◆ **Stored data entries**:

# # #

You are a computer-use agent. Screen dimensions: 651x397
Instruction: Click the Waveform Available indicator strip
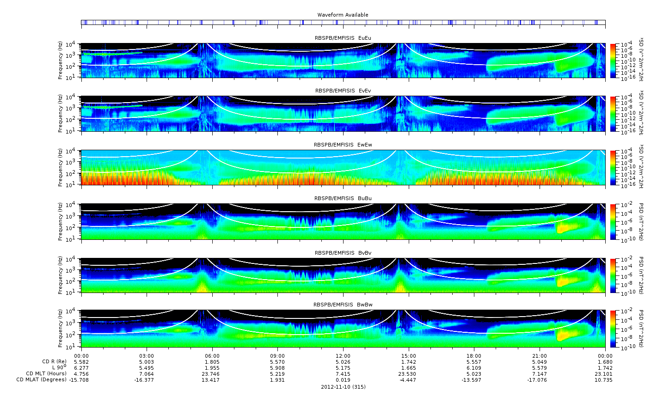(x=343, y=22)
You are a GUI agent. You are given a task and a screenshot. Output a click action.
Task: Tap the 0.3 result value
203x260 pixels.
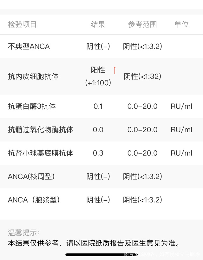point(98,153)
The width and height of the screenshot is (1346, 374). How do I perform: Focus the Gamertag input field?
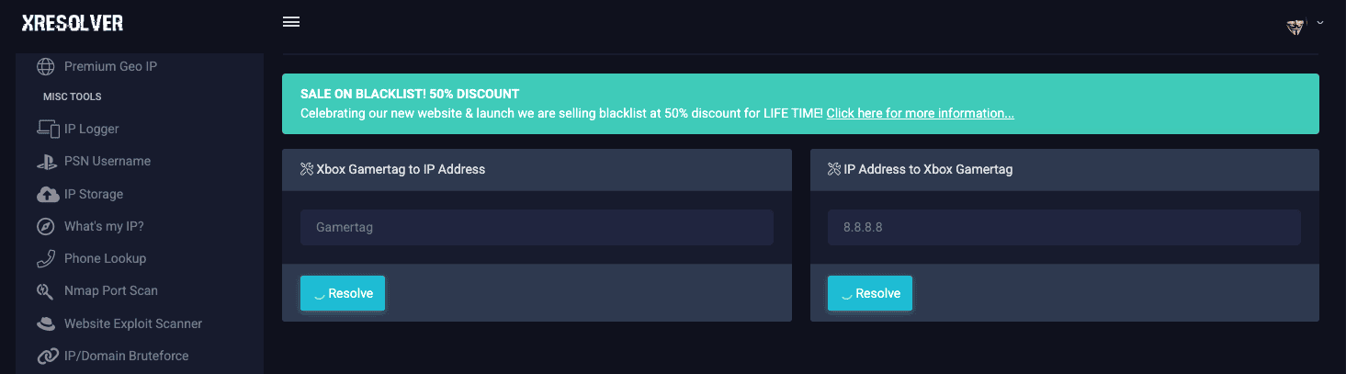click(x=537, y=227)
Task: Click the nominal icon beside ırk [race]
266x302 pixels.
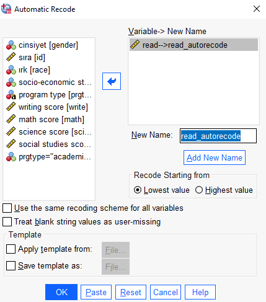Action: [x=11, y=70]
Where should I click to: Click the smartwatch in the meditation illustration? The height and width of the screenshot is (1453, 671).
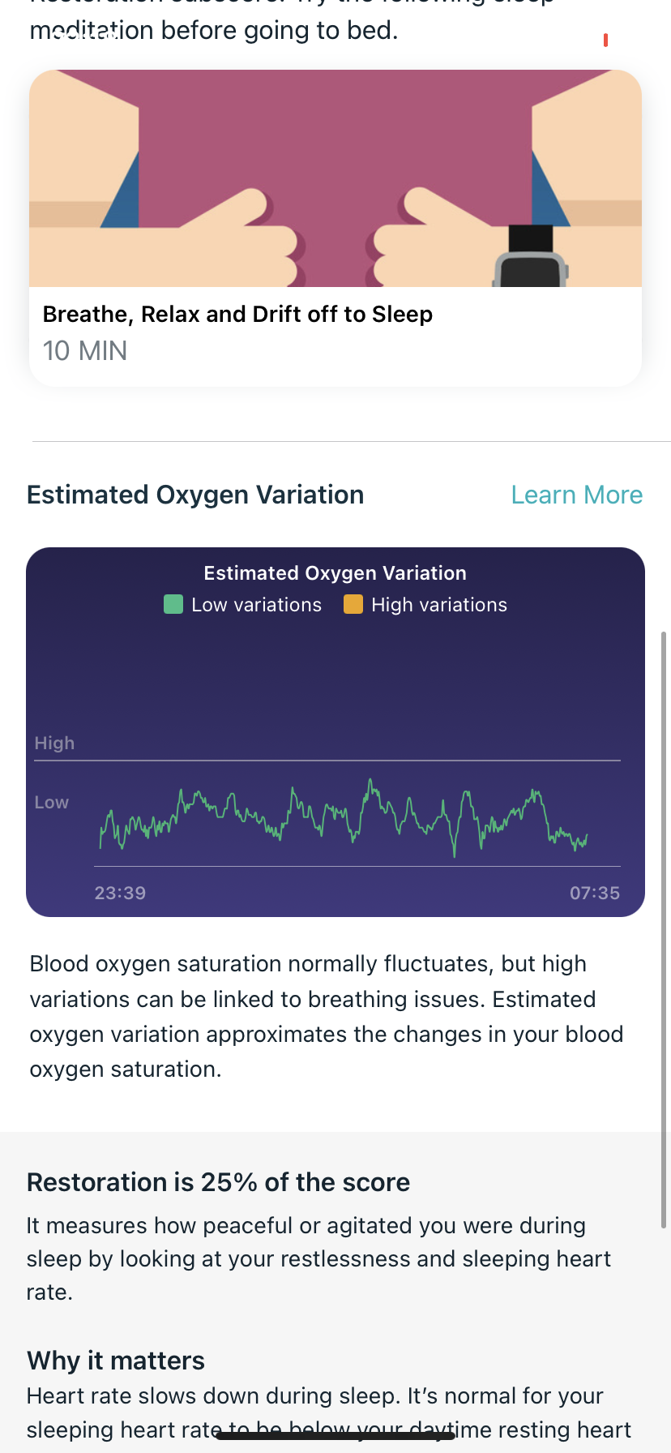(531, 256)
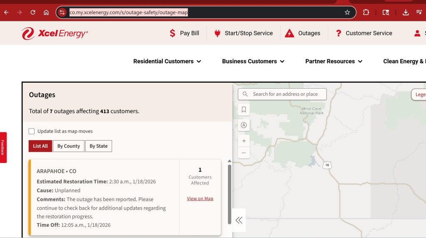Enable Update list as map moves
The width and height of the screenshot is (426, 238).
[x=32, y=131]
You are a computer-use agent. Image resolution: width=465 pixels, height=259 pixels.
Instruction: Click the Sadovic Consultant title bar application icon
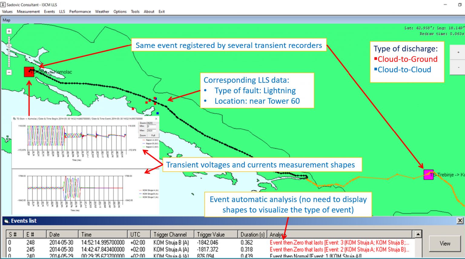(3, 5)
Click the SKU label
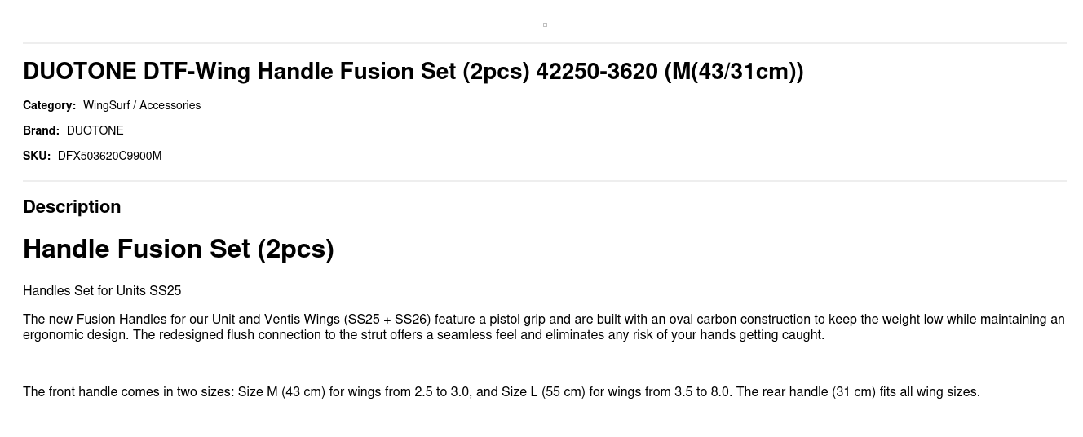1083x437 pixels. point(37,156)
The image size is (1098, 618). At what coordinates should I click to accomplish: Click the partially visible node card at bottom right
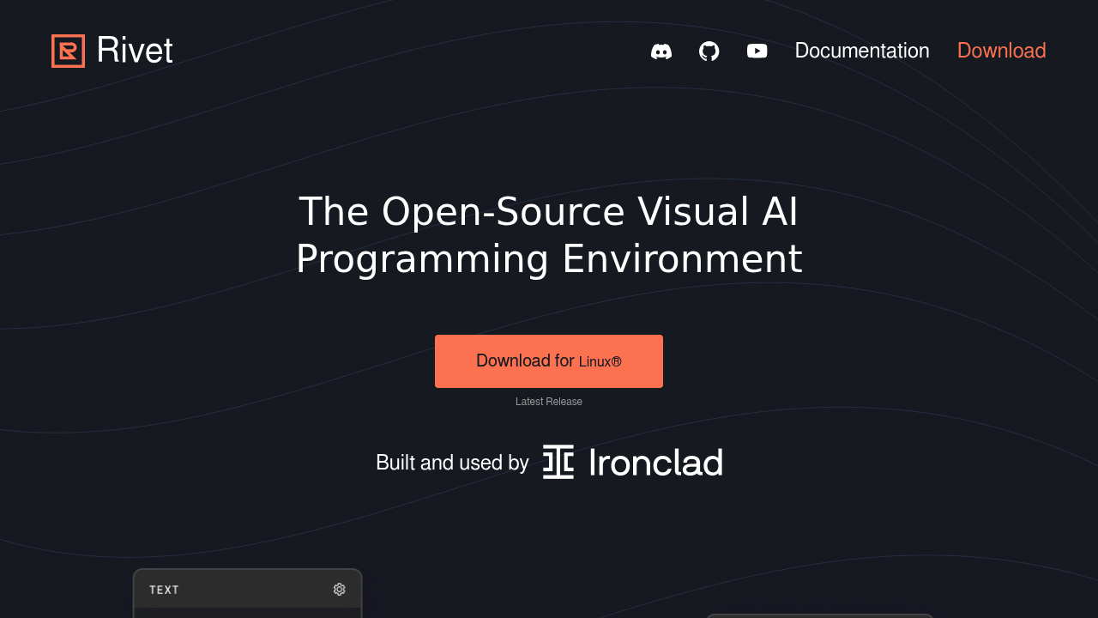pyautogui.click(x=820, y=615)
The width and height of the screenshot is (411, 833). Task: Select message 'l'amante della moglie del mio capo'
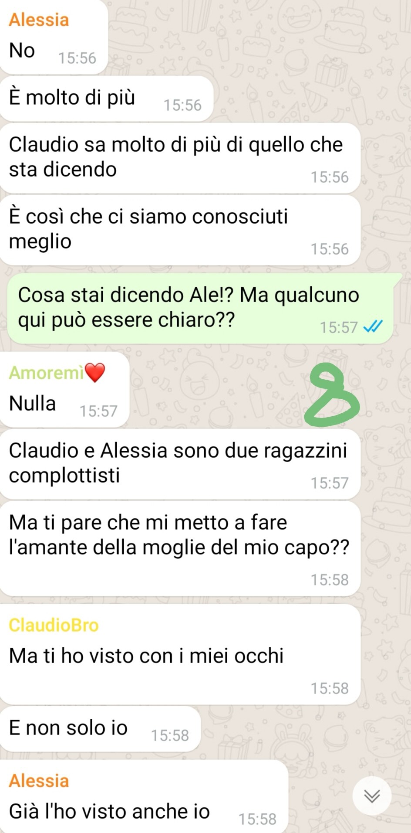coord(180,548)
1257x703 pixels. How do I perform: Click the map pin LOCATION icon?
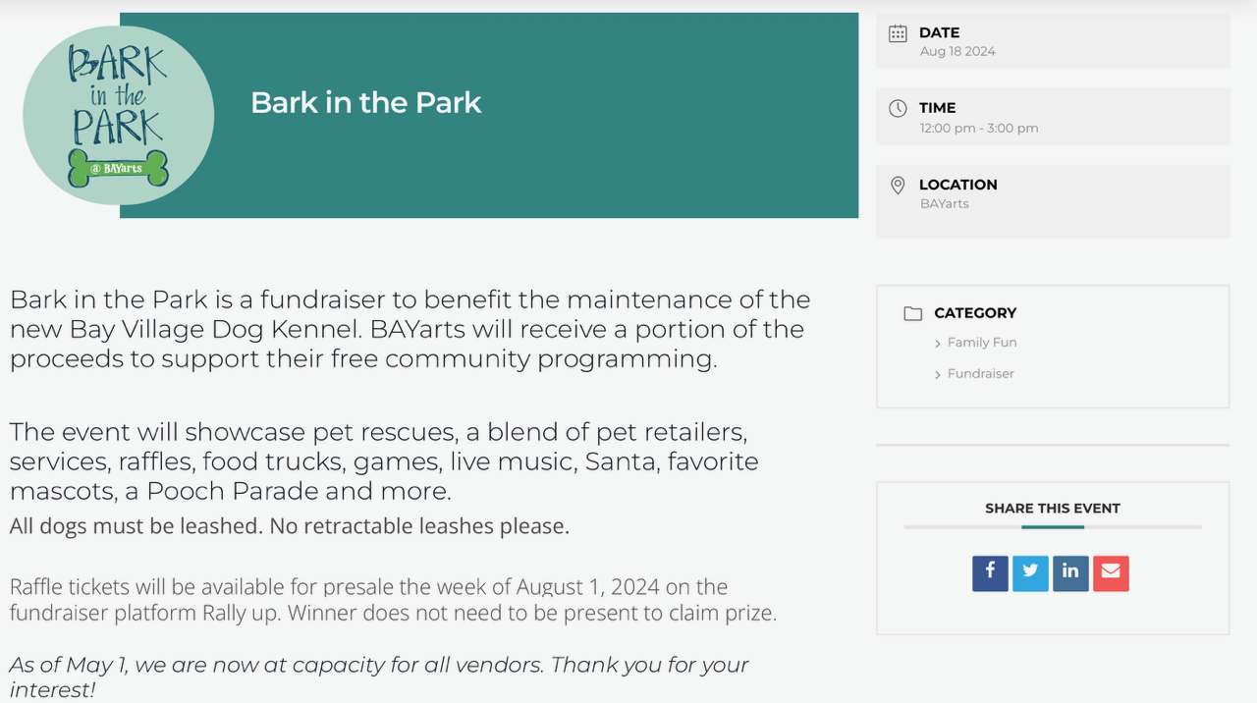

# # #

◆ **Assignment**: Nothing but an exact copy of the data above, minus its pictures, should appear in the response.

◆ **Task result**:
You are a computer-use agent. Screen dimensions: 651x397
Instruction: Click the Waveform Available indicator strip
(x=343, y=22)
You are a GUI agent. You are given a task and a screenshot. Output a click action.
Task: Tap the 0.3 result value
203x260 pixels.
point(98,153)
The width and height of the screenshot is (1346, 374). How do I perform: Focus the Gamertag input field?
click(x=537, y=227)
Task: Click the nominal icon beside ırk [race]
266x302 pixels.
Action: [x=11, y=70]
Where should I click to: Click the smartwatch in the meditation illustration? The height and width of the screenshot is (1453, 671).
(531, 256)
Enable Update list as map moves
The width and height of the screenshot is (426, 238).
[x=32, y=131]
You are a computer-use agent. Image resolution: width=465 pixels, height=259 pixels.
Instruction: Click the Sadovic Consultant title bar application icon
(3, 5)
Click the SKU label
1083x437 pixels. point(37,156)
The image size is (1098, 618). At what coordinates should I click to accomplish: Click the partially visible node card at bottom right
pyautogui.click(x=820, y=615)
The width and height of the screenshot is (411, 833). Task: Select message 'l'amante della moglie del mio capo'
coord(180,548)
1257x703 pixels. How do I perform: Click the map pin LOCATION icon?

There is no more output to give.